Prescription drugs collected ran from A to Z - Acetaminophen with codeine to Zolpidem tartrate, including Adderal, Oxycodone, Oxycontin, Perocet, Vicodin and Xanax.
Todd Brown, a Clinical Instructor and Vice Chair of Northeastern University’s Department of Pharmacy Practice and OASIS member (and Stoughton parent), used a formula to estimate the street value of the drugs collected at the take-back event.
The final total of $19,982 is a more conservative estimate, he said, and is almost double the $11,801 collected at the 2011 take-back.
"It's crucial to dispose of those prescription drugs properly so that they can't be abused," Stoughton Police Executive Officer Robert Devine, an OASIS member, said. "Every pill we dispose of is one that won't end up on the street."

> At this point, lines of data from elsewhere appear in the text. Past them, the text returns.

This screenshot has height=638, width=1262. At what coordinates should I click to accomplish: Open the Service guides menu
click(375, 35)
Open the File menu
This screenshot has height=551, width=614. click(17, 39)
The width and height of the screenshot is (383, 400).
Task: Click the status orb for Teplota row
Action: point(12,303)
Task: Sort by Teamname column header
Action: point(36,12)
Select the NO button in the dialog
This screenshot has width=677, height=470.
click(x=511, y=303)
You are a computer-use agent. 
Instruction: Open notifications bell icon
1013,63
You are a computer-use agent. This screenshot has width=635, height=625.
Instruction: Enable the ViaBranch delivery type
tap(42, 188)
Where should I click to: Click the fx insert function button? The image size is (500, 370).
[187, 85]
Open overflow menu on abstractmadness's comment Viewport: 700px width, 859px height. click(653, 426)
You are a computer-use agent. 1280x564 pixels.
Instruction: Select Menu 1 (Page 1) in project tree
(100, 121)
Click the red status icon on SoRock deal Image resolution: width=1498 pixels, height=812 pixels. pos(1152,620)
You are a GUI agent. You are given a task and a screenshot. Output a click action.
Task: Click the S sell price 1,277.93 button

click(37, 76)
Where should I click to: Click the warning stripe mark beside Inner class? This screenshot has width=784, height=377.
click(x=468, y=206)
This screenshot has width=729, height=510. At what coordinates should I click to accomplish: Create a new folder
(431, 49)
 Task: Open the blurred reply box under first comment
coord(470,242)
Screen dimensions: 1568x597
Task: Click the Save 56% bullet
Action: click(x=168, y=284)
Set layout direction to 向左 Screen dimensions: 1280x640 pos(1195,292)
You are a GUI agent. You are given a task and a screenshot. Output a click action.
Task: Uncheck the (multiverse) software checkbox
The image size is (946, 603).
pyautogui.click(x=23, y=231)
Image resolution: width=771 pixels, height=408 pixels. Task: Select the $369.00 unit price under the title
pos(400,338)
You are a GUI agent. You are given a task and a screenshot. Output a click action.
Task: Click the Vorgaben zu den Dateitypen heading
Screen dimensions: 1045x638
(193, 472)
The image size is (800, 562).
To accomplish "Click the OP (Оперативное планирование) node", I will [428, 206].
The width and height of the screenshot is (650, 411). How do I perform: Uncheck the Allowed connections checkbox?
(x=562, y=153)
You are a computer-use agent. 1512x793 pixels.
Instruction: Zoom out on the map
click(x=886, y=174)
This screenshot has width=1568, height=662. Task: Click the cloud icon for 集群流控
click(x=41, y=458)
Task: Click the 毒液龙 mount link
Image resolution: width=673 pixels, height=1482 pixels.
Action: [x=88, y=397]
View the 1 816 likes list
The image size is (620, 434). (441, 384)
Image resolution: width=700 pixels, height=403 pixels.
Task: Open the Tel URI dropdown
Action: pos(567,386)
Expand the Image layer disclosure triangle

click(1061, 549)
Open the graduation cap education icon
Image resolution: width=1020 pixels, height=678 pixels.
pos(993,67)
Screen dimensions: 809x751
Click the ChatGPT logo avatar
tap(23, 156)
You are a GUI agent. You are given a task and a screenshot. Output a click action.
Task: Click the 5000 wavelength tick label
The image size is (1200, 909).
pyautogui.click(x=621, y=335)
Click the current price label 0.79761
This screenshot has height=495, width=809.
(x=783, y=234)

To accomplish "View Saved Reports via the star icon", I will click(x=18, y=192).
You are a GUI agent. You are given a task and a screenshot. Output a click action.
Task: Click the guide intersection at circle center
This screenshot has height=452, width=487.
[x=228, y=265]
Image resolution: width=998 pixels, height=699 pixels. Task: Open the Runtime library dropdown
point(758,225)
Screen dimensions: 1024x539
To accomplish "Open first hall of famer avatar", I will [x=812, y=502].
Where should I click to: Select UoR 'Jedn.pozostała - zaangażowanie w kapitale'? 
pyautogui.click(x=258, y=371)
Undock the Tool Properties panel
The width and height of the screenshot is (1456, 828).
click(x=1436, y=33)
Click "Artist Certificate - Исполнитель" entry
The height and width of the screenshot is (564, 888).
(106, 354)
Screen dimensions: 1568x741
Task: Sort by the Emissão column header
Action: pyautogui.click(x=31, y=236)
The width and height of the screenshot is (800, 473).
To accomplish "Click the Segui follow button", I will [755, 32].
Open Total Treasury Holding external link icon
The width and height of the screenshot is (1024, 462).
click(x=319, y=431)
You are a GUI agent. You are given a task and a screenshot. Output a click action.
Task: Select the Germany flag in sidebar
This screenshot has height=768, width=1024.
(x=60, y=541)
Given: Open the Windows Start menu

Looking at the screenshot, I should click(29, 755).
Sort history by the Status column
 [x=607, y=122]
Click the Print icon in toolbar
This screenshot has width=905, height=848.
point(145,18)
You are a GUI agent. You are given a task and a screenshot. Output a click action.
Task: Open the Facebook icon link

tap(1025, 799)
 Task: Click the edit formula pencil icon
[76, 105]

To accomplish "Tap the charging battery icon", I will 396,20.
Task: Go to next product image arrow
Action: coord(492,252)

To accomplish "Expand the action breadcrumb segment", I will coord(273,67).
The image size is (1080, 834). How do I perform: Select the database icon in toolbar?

Patton said take-back events are a "prevention strategy" because it reduces the amount of prescription drugs potentially available to Stoughton's youth right in their own medicine cabinets.
"I'm really pleased we were able to [collect] $20,000 of drugs...especially oxycodone, which has a high abuse potential," Patton said.
If residents were unable to make it to the take-back, there is a drug drop kiosk at the Stoughton Police Station for medication disposal and the sharps kiosk at the Stoughton Fire Station for needle disposal. Both are available any time (24/7), and again, no questions asked.
Even with these 24/7 drop-off kiosks, the success of the latest take-back shows the importance of having this event, Brown said.
"It tells me that despite the fact we have the drop box here we still need to do these public events," he said.
Patton said the success of October's take-back event was a "collaborative effort" with OASIS and various town-wide departments, like the Police, DPW, schools and Engineering (environmental affairs).
Volunteers included Brown and fellow pharmacist Lucy Guerrouxo from Target; Pat Small, the director of nursing at the Stoughton Schools; Teresa Tapper, a Stoughton Youth Commission Clinician; and Saddiya Seemungal, a sophomore at Stoughton High and a member of the SHS SADD (Students Against Destructive Decisions) group.
Patton reminded residents to know what they have in their medicine cabinets and to keep it properly stored. She said if they are no longer using the medication, they should be disposing it.